◆ PROBLEM REQUIREMENTS ◆
Copy the listing word for word, starting with the line containing "The height and width of the screenshot is (794, 900)." and ending with the line containing "Click the Krishna Gupta name label", both lines included.

◆ RECORDED DATA ◆
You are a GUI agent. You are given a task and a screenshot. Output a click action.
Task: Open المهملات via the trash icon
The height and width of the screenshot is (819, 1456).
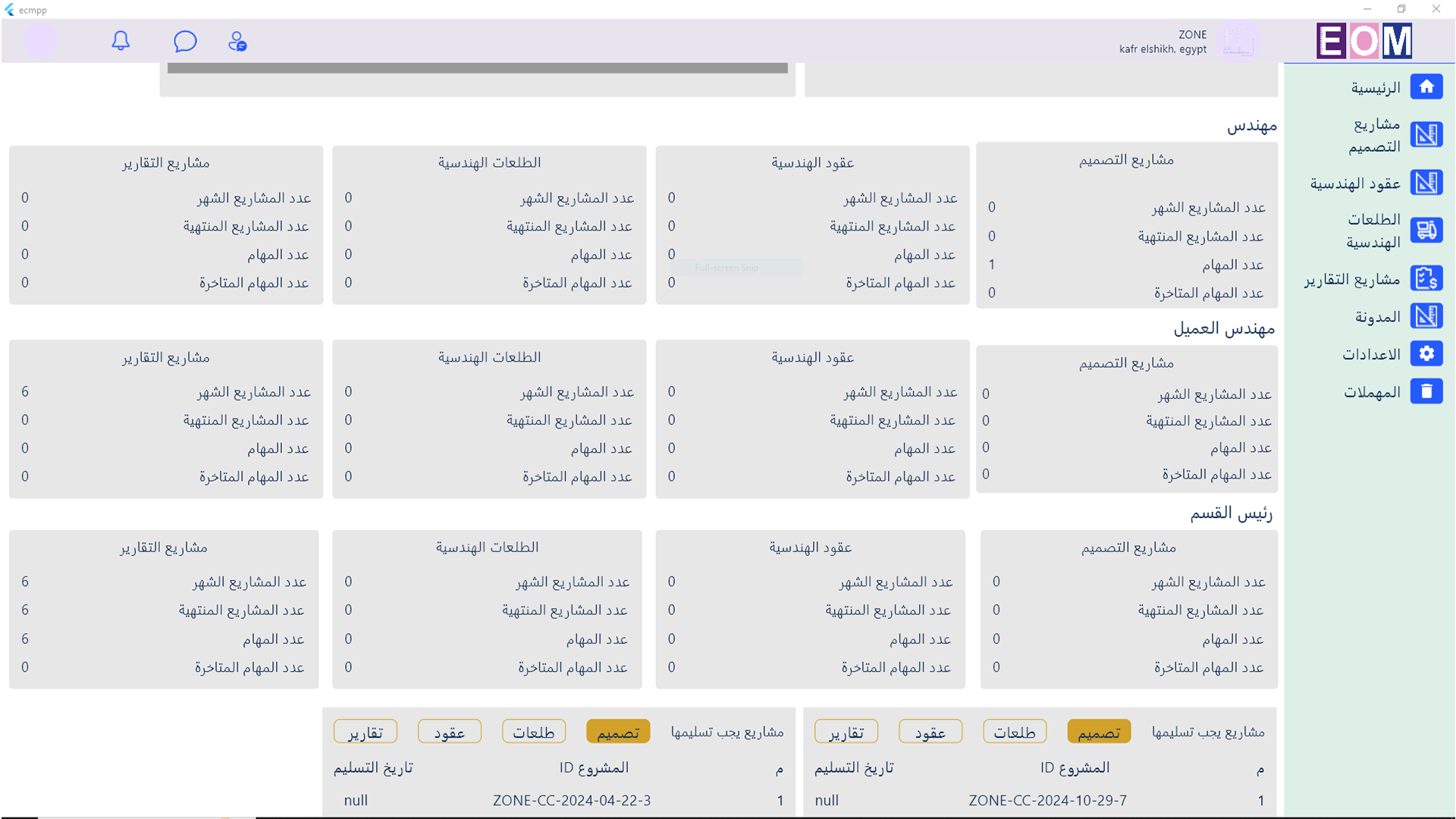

==

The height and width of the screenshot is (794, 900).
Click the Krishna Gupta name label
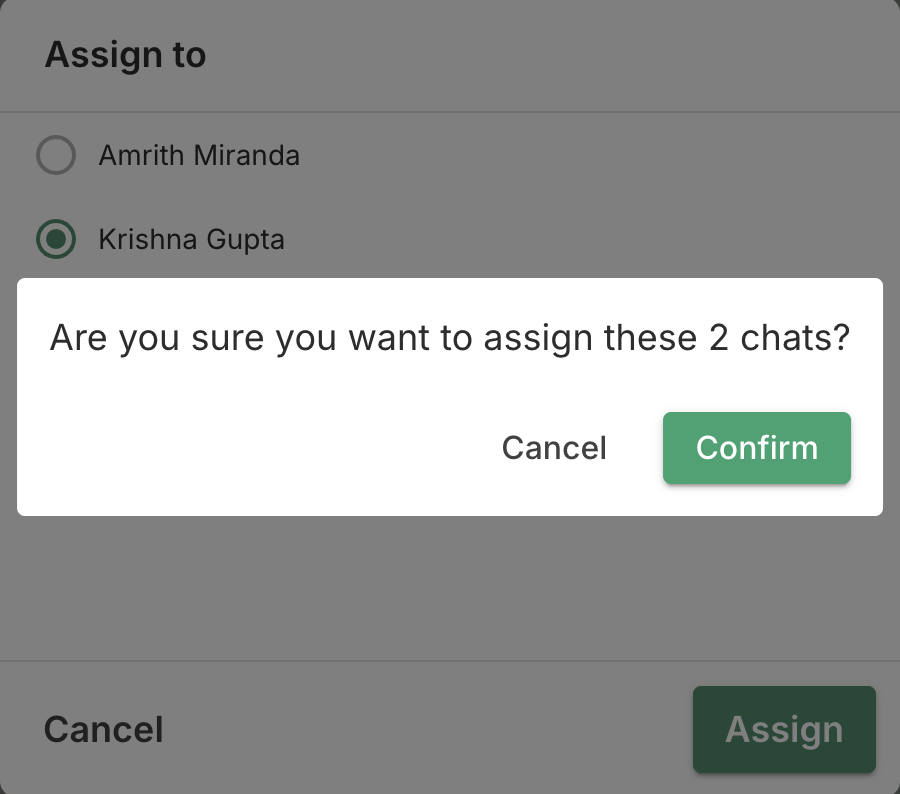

◆ RESPONSE TO THIS TASK ◆
The height and width of the screenshot is (794, 900).
Click the Krishna Gupta name label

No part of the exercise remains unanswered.